--- Supplied information Enclosed Below ---

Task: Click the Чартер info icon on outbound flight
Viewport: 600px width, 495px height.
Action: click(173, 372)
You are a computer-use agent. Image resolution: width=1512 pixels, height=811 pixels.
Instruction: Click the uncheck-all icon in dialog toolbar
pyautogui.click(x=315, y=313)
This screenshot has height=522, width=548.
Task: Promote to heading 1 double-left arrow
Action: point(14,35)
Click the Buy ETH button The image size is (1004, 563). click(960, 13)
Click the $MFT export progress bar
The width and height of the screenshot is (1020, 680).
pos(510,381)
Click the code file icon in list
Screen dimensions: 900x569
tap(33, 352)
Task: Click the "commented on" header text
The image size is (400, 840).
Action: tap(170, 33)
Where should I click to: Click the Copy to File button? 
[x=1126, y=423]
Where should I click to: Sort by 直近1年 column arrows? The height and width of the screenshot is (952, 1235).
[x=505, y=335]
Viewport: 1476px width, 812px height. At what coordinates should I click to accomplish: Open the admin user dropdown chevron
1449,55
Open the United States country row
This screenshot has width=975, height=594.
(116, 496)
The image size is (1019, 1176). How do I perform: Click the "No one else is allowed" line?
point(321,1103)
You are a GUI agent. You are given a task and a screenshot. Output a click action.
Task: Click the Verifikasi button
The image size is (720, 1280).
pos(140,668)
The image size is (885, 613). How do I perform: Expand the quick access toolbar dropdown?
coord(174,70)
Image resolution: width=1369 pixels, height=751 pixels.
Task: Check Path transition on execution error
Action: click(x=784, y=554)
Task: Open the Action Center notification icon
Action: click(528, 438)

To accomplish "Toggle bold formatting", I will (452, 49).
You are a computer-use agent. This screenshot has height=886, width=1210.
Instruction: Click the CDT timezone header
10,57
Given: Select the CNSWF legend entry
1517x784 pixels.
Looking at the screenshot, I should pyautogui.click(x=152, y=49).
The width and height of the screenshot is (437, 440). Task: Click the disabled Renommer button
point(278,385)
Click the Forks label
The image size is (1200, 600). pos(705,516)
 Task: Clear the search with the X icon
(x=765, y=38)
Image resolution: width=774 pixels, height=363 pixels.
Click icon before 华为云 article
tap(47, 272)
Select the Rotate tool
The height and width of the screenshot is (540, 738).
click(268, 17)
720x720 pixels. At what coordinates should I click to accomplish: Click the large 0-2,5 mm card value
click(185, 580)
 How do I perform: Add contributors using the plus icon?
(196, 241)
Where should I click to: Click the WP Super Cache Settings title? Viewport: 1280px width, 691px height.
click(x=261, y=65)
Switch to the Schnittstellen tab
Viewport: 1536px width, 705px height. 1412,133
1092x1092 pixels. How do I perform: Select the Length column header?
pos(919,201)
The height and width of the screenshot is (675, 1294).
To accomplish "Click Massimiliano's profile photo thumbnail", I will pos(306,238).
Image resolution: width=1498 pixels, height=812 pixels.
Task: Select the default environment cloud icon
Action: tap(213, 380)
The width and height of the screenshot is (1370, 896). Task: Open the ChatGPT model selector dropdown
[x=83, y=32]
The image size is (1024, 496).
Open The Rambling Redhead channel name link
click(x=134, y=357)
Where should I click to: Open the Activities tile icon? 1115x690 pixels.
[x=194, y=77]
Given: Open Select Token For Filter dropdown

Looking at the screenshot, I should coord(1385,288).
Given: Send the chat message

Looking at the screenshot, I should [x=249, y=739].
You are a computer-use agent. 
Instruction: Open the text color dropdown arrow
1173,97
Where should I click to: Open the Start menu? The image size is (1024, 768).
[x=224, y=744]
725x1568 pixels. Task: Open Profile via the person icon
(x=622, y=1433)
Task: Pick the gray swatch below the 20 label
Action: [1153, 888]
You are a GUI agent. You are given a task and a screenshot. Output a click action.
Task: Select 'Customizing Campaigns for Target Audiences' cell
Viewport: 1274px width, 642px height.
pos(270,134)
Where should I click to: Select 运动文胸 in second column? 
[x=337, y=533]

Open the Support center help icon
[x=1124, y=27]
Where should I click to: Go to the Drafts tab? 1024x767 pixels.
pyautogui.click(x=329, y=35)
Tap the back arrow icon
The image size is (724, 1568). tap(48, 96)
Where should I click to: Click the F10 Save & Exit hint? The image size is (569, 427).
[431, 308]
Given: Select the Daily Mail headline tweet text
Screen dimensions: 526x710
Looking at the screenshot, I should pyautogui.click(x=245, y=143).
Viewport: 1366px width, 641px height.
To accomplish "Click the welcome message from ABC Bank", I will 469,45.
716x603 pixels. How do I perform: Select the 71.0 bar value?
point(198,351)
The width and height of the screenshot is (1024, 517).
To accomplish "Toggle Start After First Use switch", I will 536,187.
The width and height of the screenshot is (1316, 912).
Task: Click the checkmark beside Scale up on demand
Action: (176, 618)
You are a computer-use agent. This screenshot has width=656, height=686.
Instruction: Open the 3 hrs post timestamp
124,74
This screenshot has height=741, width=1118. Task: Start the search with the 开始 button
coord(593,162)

--- End of Enclosed Supplied information ---

Assignment ▸ Transcribe every record above exactly as written.

Your response ▸
Task: Click the Чартер info icon on outbound flight
Viewport: 600px width, 495px height.
Action: click(173, 372)
You are a computer-use agent. Image resolution: width=1512 pixels, height=811 pixels.
Instruction: Click the uncheck-all icon in dialog toolbar
pyautogui.click(x=315, y=313)
This screenshot has height=522, width=548.
Task: Promote to heading 1 double-left arrow
Action: point(14,35)
Click the Buy ETH button The image size is (1004, 563). click(960, 13)
Click the $MFT export progress bar
The width and height of the screenshot is (1020, 680).
pos(510,381)
Click the code file icon in list
Screen dimensions: 900x569
tap(33, 352)
Task: Click the "commented on" header text
The image size is (400, 840).
Action: tap(170, 33)
Where should I click to: Click the Copy to File button? 
[x=1126, y=423]
Where should I click to: Sort by 直近1年 column arrows? The height and width of the screenshot is (952, 1235).
[x=505, y=335]
Viewport: 1476px width, 812px height. At what coordinates should I click to accomplish: Open the admin user dropdown chevron
1449,55
Open the United States country row
This screenshot has width=975, height=594.
(116, 496)
The image size is (1019, 1176). How do I perform: Click the "No one else is allowed" line?
point(321,1103)
You are a GUI agent. You are given a task and a screenshot. Output a click action.
Task: Click the Verifikasi button
The image size is (720, 1280).
pos(140,668)
The image size is (885, 613). How do I perform: Expand the quick access toolbar dropdown?
coord(174,70)
Image resolution: width=1369 pixels, height=751 pixels.
Task: Check Path transition on execution error
Action: click(x=784, y=554)
Task: Open the Action Center notification icon
Action: click(528, 438)

To accomplish "Toggle bold formatting", I will (452, 49).
You are a computer-use agent. This screenshot has height=886, width=1210.
Instruction: Click the CDT timezone header
10,57
Given: Select the CNSWF legend entry
1517x784 pixels.
Looking at the screenshot, I should pyautogui.click(x=152, y=49).
The width and height of the screenshot is (437, 440). Task: Click the disabled Renommer button
point(278,385)
Click the Forks label
The image size is (1200, 600). pos(705,516)
 Task: Clear the search with the X icon
(x=765, y=38)
Image resolution: width=774 pixels, height=363 pixels.
Click icon before 华为云 article
tap(47, 272)
Select the Rotate tool
The height and width of the screenshot is (540, 738).
click(268, 17)
720x720 pixels. At what coordinates should I click to accomplish: Click the large 0-2,5 mm card value
click(185, 580)
 How do I perform: Add contributors using the plus icon?
(196, 241)
Where should I click to: Click the WP Super Cache Settings title? Viewport: 1280px width, 691px height.
click(x=261, y=65)
Switch to the Schnittstellen tab
Viewport: 1536px width, 705px height. 1412,133
1092x1092 pixels. How do I perform: Select the Length column header?
pos(919,201)
The height and width of the screenshot is (675, 1294).
To accomplish "Click Massimiliano's profile photo thumbnail", I will pos(306,238).
Image resolution: width=1498 pixels, height=812 pixels.
Task: Select the default environment cloud icon
Action: tap(213, 380)
The width and height of the screenshot is (1370, 896). Task: Open the ChatGPT model selector dropdown
[x=83, y=32]
The image size is (1024, 496).
Open The Rambling Redhead channel name link
click(x=134, y=357)
Where should I click to: Open the Activities tile icon? 1115x690 pixels.
[x=194, y=77]
Given: Open Select Token For Filter dropdown

Looking at the screenshot, I should coord(1385,288).
Given: Send the chat message

Looking at the screenshot, I should [x=249, y=739].
You are a computer-use agent. 
Instruction: Open the text color dropdown arrow
1173,97
Where should I click to: Open the Start menu? The image size is (1024, 768).
[x=224, y=744]
725x1568 pixels. Task: Open Profile via the person icon
(x=622, y=1433)
Task: Pick the gray swatch below the 20 label
Action: [1153, 888]
You are a GUI agent. You are given a task and a screenshot. Output a click action.
Task: Select 'Customizing Campaigns for Target Audiences' cell
Viewport: 1274px width, 642px height.
pos(270,134)
Where should I click to: Select 运动文胸 in second column? 
[x=337, y=533]

Open the Support center help icon
[x=1124, y=27]
Where should I click to: Go to the Drafts tab? 1024x767 pixels.
pyautogui.click(x=329, y=35)
Tap the back arrow icon
The image size is (724, 1568). tap(48, 96)
Where should I click to: Click the F10 Save & Exit hint? The image size is (569, 427).
[431, 308]
Given: Select the Daily Mail headline tweet text
Screen dimensions: 526x710
Looking at the screenshot, I should pyautogui.click(x=245, y=143).
Viewport: 1366px width, 641px height.
To accomplish "Click the welcome message from ABC Bank", I will 469,45.
716x603 pixels. How do I perform: Select the 71.0 bar value?
point(198,351)
The width and height of the screenshot is (1024, 517).
To accomplish "Toggle Start After First Use switch", I will 536,187.
The width and height of the screenshot is (1316, 912).
Task: Click the checkmark beside Scale up on demand
Action: (176, 618)
You are a computer-use agent. This screenshot has width=656, height=686.
Instruction: Open the 3 hrs post timestamp
124,74
This screenshot has height=741, width=1118. Task: Start the search with the 开始 button
coord(593,162)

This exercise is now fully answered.